Show details for an environment in registry with the specified name and version

az ml environment show --name my-env --version 1 --registry-name my-registry-name --resource-group my-resource-group

Required Parameters

--name -n

Name of the environment.

Optional Parameters

--label -l

Label of the environment.

--registry-name

If provided, the command will target the registry instead of a workspace. Hence resource group and workspace won't be required.

--resource-group -g

Name of resource group. You can configure the default group using az configure --defaults group=<name>.

--version -v

Version of the environment.

--workspace-name -w

Name of the Azure ML workspace. You can configure the default workspace using az configure --defaults workspace=<name>.

Global Parameters
--debug

Increase logging verbosity to show all debug logs.

--help -h

Show this help message and exit.

--only-show-errors

Only show errors, suppressing warnings.

--output -o

Output format.

accepted values: json, jsonc, none, table, tsv, yaml, yamlc
default value: json
--query

JMESPath query string. See http://jmespath.org/ for more information and examples.

--subscription

Name or ID of subscription. You can configure the default subscription using az account set -s NAME_OR_ID.

--verbose

Increase logging verbosity. Use --debug for full debug logs.

az ml environment update

Update an environment.

Only the 'description' and 'tags' properties can be updated.

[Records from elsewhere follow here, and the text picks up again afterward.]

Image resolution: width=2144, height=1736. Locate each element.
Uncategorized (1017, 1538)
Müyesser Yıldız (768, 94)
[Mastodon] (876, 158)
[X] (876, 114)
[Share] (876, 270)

az ml environment update --name
                         [--add]
                         [--force-string]
                         [--label]
                         [--registry-name]
                         [--remove]
                         [--resource-group]
                         [--set]
                         [--version]
                         [--workspace-name]

Required Parameters

--name -n

Name of the environment.

Optional Parameters

--add

Add an object to a list of objects by specifying a path and key value pairs. Example: --add property.listProperty <key=value, string or JSON string>.

default value: []
--force-string

When using 'set' or 'add', preserve string literals instead of attempting to convert to JSON.

default value: False
--label -l

Label of the environment.

--registry-name

If provided, the command will target the registry instead of a workspace. Hence resource group and workspace won't be required.

--remove

Remove a property or an element from a list. Example: --remove property.list <indexToRemove> OR --remove propertyToRemove.

default value: []
--resource-group -g

Name of resource group. You can configure the default group using az configure --defaults group=<name>.

--set

Update an object by specifying a property path and value to set. Example: --set property1.property2=<value>.

default value: []
--version -v

Version of the environment.

--workspace-name -w

Name of the Azure ML workspace. You can configure the default workspace using az configure --defaults workspace=<name>.

Global Parameters
--debug

Increase logging verbosity to show all debug logs.

--help -h

Show this help message and exit.

--only-show-errors

Only show errors, suppressing warnings.

--output -o

Output format.

accepted values: json, jsonc, none, table, tsv, yaml, yamlc
default value: json
--query

JMESPath query string. See http://jmespath.org/ for more information and examples.

--subscription

Name or ID of subscription. You can configure the default subscription using az account set -s NAME_OR_ID.

--verbose

Increase logging verbosity. Use --debug for full debug logs.